How AI Sentiment Analysis Works
The ability to process large volumes of data quickly is one of AI’s strong suits. It is especially useful for analyzing market sentiment about a particular crypto coin or token from social media platforms, news websites, forum discussions, blogs, and other internet sources.
AI algorithms can use natural language processing to identify whether the content of these sources is positive or negative based on the language they use.
This sentiment analysis helps traders to gain insights into the overall attitude of the market and determine whether most participants are bullish, bearish, or neutral. Sentiment reflects market fundamentals and can often affect prices in ways that are not clear from technical analysis alone.
If there is a significant number of positive references to a particular cryptocurrency from various sources, the AI would take this to indicate bullish sentiment, while a large number of negative references would indicate bearish sentiment. Based on its data analysis, the algorithm can provide traders with a sentiment score to contribute to decision-making.
Examples of AI-Based Cryptocurrency Trading Tools
There is a growing number of AI-based tools for real-time market monitoring and identifying opportunities. As the technology develops, trading bots will increasingly become available on cryptocurrency exchanges, open-source software repositories like GitHub, and new AI marketplaces.
- SingularityNET is a decentralized network that allows any user to create and monetize AI-based services on its marketplaces, including bots for market analysis;
- TensorCharts is a cryptocurrency-focused day trading software application that uses AI to provide live market data visualization;
- Cryptoindex is a trading platform that provides AI-based analytical tools, such as an index that tracks the top 100 cryptocurrencies by market capitalization and rebalances continuously;
- Kryll.io is an algorithmic crypto trading platform that allows users to create or rent bitcoin and altcoin AI bots to automate their trading;
- HypeIndex is an AI platform that scrapes the internet to analyze sentiment on cryptocurrencies as well as stocks, helping traders to act before market movements.
3 Tips For Using AI Tools In Cryptocurrency Trading
AI algorithms clearly have useful applications in crypto trading and investing. However, as with any form of investing, there are some precautions you should take when using them to buy and sell assets with real money.
- Verify information. AI can analyze and provide a wealth of information, but you should always verify that it is accurate before finalizing trades or investments. AIs make mistakes too!
- Do your own research. AI trading tools should not replace other forms of research and analysis. You should use them as a part of a broader investment strategy that includes fundamental and technical analysis rather than blindly following whatever AI outputs.
- Be aware of security risks. Like any online application, AI tools can be vulnerable to malicious attacks and other security risks. Also, some trading bot platforms misrepresent the effectiveness or risks of their AI tools. You should make sure to use secure tools from reputable sources.

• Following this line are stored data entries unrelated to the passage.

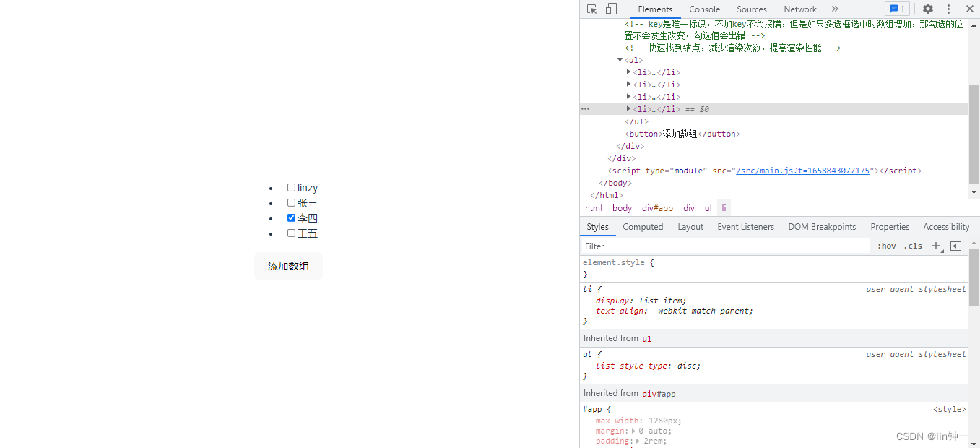Toggle the computed styles sidebar icon

click(955, 246)
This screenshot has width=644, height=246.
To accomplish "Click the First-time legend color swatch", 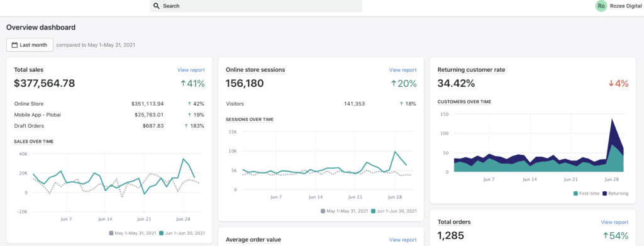I will [x=576, y=193].
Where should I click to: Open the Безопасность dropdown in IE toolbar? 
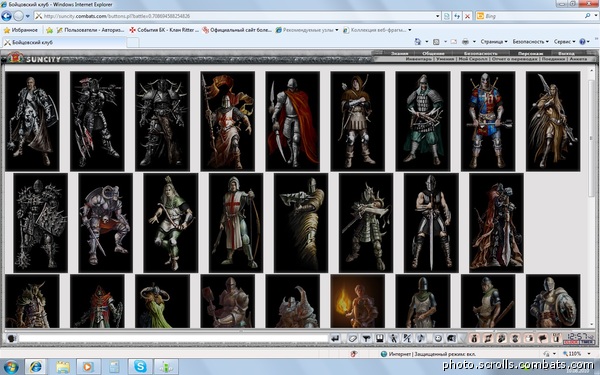(x=530, y=41)
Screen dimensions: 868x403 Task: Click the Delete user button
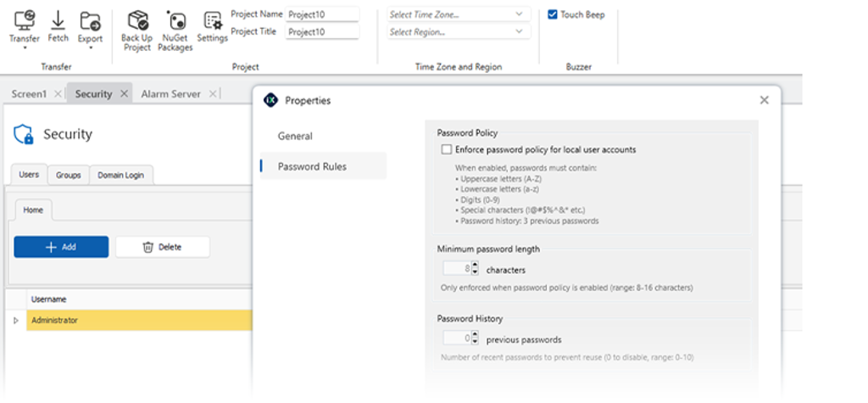(x=163, y=247)
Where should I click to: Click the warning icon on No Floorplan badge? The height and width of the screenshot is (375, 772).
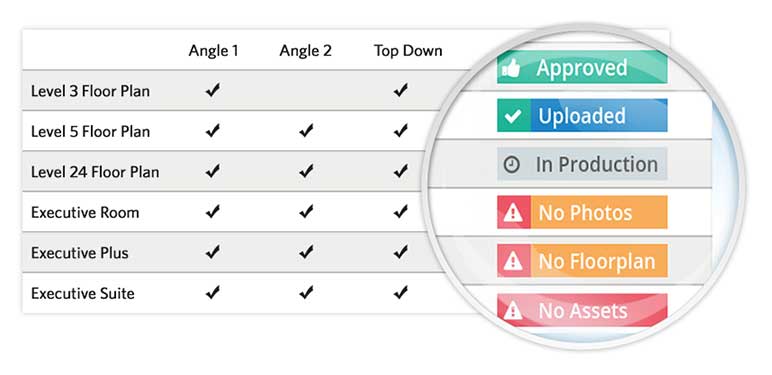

By following best practices for trading and investing, you can use AI tools to enhance your strategies and avoid unnecessary losses.
Artificial intelligence can analyze massive amounts of data, forecast market movements, and detect potential risks – which traders can use to inform their decision-making and enhance their trading strategies. There are currently AI tools available for automated trading, sentiment analysis, and risk management, and as AI technology develops, more sophisticated tools will continue to emerge.
By taking human emotion out of the equation, AI has the potential to help traders and investors limit their losses. It is important to keep in mind that AI-based tools should be used in conjunction with other forms of analysis and should not be your only source of research.